Although Bhonsle and Sindhia fought the British jointly, separate treaties were concluded with them. By the Treaty of Deogaon in December 1803, Bhonsle ceded Cuttack to the Company and Western Berar to the Nizam.

By the Treaty of Surji-Anjangaon (December 1803) Sindhia ceded to the British Extensive areas like Ganga-Yamuna Doab, Delhi-Agra area, Broach, Ahmednagar and Ajanta hills up to Godavari. Sindhia was forced to renounce his claim and control over the puppet Mughal Emperor Shah Alam II of Delhi. He also renounced his claims on the Peshwas, the Nizam, and the Gaikwad.

By another treaty signed in February 1804 at Burhampur, a subsidiary force was stationed in Sindhia’s territories for his protection.
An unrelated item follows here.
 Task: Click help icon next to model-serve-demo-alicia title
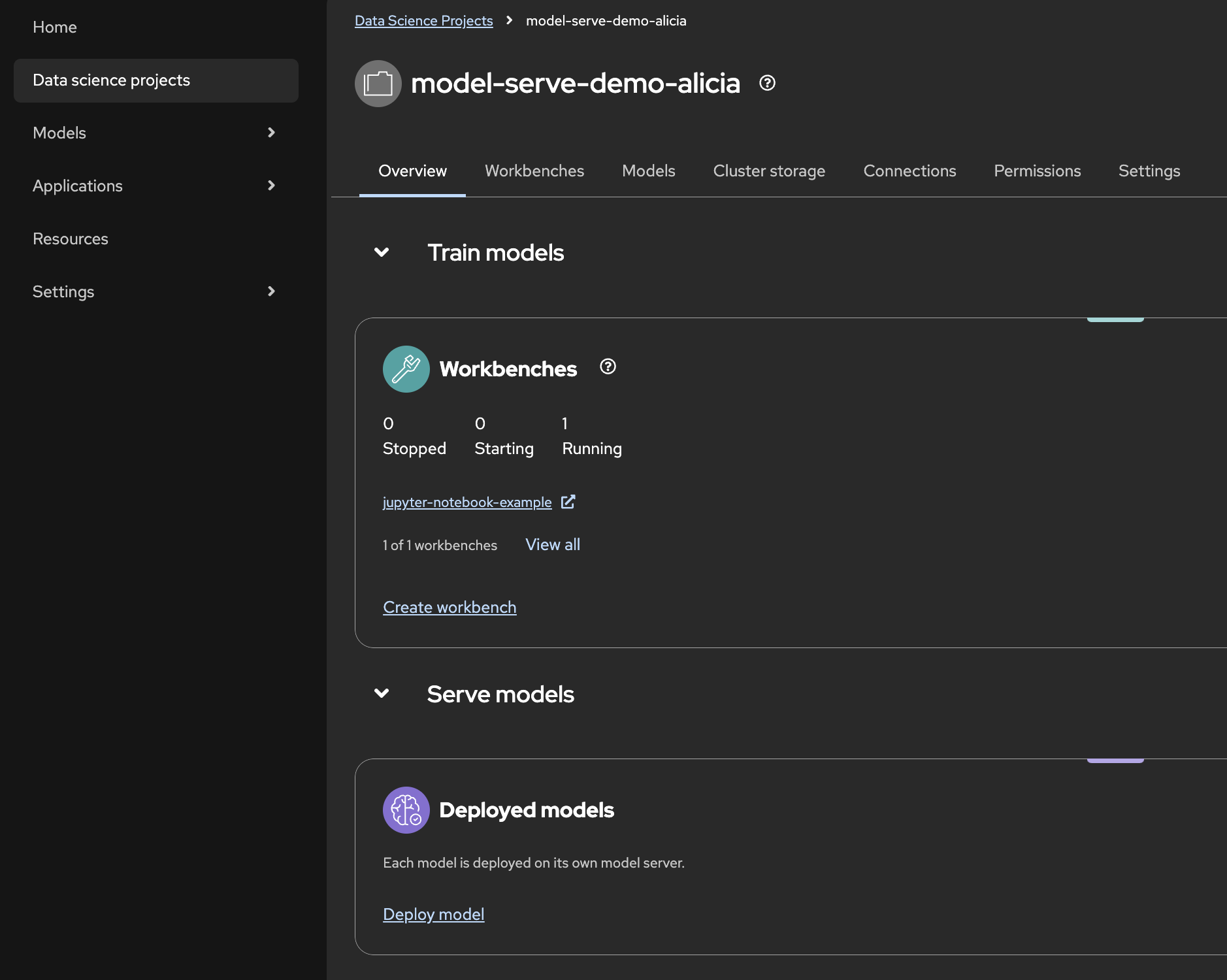(x=767, y=83)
This two of the powerful Maratha factions were put under control by, Lord Wellesley.

The Napoleonic War and the dread of Franco-Russian invasion of India haunted the British statesmen in Indian and in London. Hence they followed a policy of total non­intervention in the India affairs, particularly in Maratha puzzle, at least for a decade from the Treaty of Rajghat with Holkar in 1805.


Peshwa Baji Rao II was waiting for an opportunity to shake off the control of the British over him. He consolidates his authority and began anti-British negotiations with Sindhia, Holkar and Bhonsle. The attitude of the Peshwa did not go unnoticed in eyes of the British. In June 1817 the Peshwa was compelled to sign a new treaty at Poona by which he renounced his leadership of Maratha Empire and engaged not to transact any business with any other power, native or foreign except through the British Resident.
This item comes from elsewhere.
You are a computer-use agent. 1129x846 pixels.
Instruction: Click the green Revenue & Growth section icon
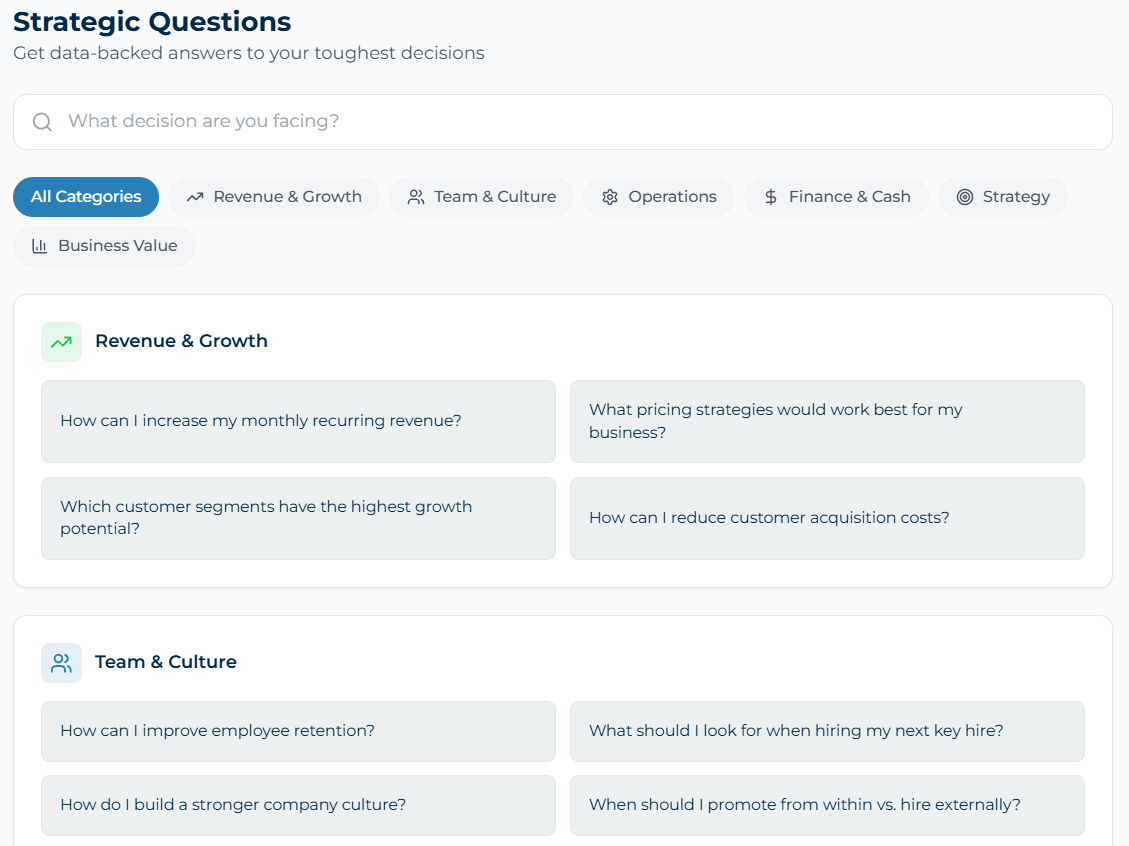(x=61, y=342)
The Peshwa ceded to the company territories worth 34 lakhs and transferred his right on Malwa, Bundelkhand and Hindustan. This treaty was a death-blow to the authority of the Peshwa. Meanwhile in the Bhonsle state a succession dispute arose and the British government by a subsidiary alliance in May 1816 deprived Nagpur of its independence and thus hastened the collapse of the Maratha power.